If you have a tenant that stopped paying rent, and you live in a tenant friendly locale where it takes 6-9 months to evict. Walk up to the tenant and say “I’ll give you $1,000 8f you’re out by the 31st.” If you are making $1k/month rent on that apartment, and you get them out 8 months early you just made a positive NPV investment. You make sure they’re out, have them sign that they surrender the property, hand them the check and change the locks behind them.
The necessity of the 14th amendment can be directly linked to the Dred Scott abomination of a decision.
The above are not a guarantee that “anchor babies” won’t lose their automatic citizenship via birth on US soil, but I’m not aware of any precedent that the Justices can rely on to rule against it.

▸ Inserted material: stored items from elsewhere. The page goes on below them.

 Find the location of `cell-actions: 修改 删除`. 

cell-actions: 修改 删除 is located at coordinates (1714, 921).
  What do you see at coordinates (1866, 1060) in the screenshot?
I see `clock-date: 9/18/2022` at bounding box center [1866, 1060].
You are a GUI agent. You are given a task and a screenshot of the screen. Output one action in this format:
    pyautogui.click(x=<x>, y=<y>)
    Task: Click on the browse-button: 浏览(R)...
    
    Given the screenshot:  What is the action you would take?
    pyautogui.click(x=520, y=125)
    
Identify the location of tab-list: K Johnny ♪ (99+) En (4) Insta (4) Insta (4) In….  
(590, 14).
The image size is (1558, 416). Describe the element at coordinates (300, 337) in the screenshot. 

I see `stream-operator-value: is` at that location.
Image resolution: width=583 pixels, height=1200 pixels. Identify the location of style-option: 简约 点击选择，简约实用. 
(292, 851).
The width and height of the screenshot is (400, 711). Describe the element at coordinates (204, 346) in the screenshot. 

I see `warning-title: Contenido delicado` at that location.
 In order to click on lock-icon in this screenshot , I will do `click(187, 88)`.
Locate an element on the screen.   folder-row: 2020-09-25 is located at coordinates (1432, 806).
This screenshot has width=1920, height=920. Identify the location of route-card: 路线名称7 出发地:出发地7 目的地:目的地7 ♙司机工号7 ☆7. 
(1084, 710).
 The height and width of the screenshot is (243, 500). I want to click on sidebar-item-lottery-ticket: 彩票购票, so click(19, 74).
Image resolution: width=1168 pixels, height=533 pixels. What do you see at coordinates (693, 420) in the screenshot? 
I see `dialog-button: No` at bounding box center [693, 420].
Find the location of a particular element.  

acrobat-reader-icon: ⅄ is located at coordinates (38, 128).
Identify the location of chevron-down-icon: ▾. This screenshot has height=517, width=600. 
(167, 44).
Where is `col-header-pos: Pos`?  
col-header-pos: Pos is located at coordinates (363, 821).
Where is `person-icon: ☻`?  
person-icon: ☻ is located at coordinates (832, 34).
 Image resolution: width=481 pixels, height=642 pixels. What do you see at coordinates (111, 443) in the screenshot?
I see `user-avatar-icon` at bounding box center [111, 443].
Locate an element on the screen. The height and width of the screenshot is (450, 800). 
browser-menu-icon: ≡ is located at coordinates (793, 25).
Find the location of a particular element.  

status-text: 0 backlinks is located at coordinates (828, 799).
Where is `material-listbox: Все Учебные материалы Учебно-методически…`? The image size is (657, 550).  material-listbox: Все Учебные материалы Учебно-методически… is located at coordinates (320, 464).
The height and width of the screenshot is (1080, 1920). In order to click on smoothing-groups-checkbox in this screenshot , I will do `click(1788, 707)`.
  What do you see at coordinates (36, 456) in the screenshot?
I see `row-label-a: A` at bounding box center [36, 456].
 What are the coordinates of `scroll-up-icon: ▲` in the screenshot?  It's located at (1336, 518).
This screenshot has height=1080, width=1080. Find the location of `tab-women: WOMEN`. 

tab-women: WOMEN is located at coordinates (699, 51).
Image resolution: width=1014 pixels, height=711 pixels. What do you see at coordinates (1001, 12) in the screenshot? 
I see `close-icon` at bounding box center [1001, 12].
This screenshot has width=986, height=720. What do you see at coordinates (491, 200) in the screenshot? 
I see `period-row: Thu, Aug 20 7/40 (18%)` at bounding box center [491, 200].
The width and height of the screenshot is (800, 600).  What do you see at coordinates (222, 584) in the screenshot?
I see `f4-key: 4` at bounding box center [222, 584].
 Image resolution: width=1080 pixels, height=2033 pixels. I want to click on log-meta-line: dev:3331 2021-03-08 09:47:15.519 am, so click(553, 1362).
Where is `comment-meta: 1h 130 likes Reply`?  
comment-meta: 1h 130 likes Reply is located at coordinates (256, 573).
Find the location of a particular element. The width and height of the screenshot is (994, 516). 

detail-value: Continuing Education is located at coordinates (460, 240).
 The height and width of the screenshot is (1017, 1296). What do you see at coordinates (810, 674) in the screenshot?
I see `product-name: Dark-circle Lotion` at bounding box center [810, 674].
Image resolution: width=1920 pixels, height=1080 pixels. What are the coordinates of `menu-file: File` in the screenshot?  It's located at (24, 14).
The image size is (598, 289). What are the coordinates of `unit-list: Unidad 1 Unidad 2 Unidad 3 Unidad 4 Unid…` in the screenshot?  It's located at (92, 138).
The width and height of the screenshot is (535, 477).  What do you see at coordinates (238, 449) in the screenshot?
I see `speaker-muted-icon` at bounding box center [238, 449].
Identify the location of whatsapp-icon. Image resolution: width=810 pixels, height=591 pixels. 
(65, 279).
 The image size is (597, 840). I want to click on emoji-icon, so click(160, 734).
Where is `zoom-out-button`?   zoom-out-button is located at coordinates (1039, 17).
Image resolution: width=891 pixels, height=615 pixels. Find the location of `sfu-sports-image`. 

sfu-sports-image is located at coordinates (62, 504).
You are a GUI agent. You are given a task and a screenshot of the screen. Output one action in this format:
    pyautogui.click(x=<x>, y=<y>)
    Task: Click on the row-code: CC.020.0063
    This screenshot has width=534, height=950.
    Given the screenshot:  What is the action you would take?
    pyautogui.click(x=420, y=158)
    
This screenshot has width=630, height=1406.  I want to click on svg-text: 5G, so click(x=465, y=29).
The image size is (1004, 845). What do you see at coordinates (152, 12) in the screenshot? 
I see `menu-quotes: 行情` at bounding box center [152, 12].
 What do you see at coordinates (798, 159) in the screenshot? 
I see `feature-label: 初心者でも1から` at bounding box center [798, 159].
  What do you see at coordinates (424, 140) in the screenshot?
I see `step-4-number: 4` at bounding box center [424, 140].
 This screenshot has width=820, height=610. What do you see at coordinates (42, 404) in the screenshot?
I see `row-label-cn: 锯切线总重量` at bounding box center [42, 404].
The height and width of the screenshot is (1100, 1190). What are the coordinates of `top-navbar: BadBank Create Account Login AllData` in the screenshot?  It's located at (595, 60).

Plus, Gorsuch is supposed to be a plain text Justice and “All persons born or naturalized in the United States” seems pretty straight forward.
That’s fine. But no more anchor babies. The baby is born here. Great, baby is a citizen. Doesn’t make the mother a citizen. Give the kid up for adoption here or take the kid back with you.
Moving here because ‘they are starving’ versus moving here because the grass is many shades greener.
I doubt many of us begrudge someone wishing to do better and taking the legal or moral steps to achieve that desire. On the other hand, who would admire a dirt poor hustler that fabricates a background and survives in a company by hiding in work groups, getting credit for others’ contributions, etc? All to live in Highland Park rather than the Ozarks.
“Felons”? Under most circumstances, illegal entry into the US is a misdemeanor, not a felony. The mere act of being an undocumented immigrant is not of itself a crime.